→ Direction: Set down each of the following records exactly as it stands, keeping every line in its original order.

......

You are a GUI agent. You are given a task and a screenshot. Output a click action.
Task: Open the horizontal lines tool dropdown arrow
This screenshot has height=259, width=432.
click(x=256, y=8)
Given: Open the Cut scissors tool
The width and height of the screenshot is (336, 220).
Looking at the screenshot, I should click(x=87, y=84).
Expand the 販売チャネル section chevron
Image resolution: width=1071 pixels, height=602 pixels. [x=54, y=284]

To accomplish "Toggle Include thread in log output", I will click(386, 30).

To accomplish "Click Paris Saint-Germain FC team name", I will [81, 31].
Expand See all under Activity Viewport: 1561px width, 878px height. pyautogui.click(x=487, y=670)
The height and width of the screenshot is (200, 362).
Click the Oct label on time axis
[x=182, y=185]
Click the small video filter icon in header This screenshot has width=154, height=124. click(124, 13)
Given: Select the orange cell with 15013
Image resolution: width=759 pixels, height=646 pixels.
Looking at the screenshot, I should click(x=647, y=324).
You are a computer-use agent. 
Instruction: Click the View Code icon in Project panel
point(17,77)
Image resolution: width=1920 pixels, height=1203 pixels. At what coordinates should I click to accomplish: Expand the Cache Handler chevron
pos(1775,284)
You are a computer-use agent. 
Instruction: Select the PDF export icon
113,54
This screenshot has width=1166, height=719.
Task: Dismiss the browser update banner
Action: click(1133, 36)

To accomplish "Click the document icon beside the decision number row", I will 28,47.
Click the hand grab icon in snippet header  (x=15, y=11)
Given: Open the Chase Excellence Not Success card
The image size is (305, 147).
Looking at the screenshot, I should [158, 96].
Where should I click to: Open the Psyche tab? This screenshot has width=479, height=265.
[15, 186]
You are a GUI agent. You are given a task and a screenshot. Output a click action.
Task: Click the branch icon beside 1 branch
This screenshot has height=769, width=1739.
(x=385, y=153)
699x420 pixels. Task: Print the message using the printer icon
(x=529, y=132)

......

→ Exercise response:
You are a GUI agent. You are given a task and a screenshot. Output a click action.
Task: Open the horizontal lines tool dropdown arrow
This screenshot has height=259, width=432.
click(x=256, y=8)
Given: Open the Cut scissors tool
The width and height of the screenshot is (336, 220).
Looking at the screenshot, I should click(x=87, y=84).
Expand the 販売チャネル section chevron
Image resolution: width=1071 pixels, height=602 pixels. [x=54, y=284]

To accomplish "Toggle Include thread in log output", I will click(386, 30).

To accomplish "Click Paris Saint-Germain FC team name", I will [81, 31].
Expand See all under Activity Viewport: 1561px width, 878px height. pyautogui.click(x=487, y=670)
The height and width of the screenshot is (200, 362).
Click the Oct label on time axis
[x=182, y=185]
Click the small video filter icon in header This screenshot has width=154, height=124. click(124, 13)
Given: Select the orange cell with 15013
Image resolution: width=759 pixels, height=646 pixels.
Looking at the screenshot, I should click(x=647, y=324).
You are a computer-use agent. 
Instruction: Click the View Code icon in Project panel
point(17,77)
Image resolution: width=1920 pixels, height=1203 pixels. At what coordinates should I click to accomplish: Expand the Cache Handler chevron
pos(1775,284)
You are a computer-use agent. 
Instruction: Select the PDF export icon
113,54
This screenshot has width=1166, height=719.
Task: Dismiss the browser update banner
Action: click(1133, 36)

To accomplish "Click the document icon beside the decision number row", I will 28,47.
Click the hand grab icon in snippet header  (x=15, y=11)
Given: Open the Chase Excellence Not Success card
The image size is (305, 147).
Looking at the screenshot, I should [158, 96].
Where should I click to: Open the Psyche tab? This screenshot has width=479, height=265.
[15, 186]
You are a GUI agent. You are given a task and a screenshot. Output a click action.
Task: Click the branch icon beside 1 branch
This screenshot has height=769, width=1739.
(x=385, y=153)
699x420 pixels. Task: Print the message using the printer icon
(x=529, y=132)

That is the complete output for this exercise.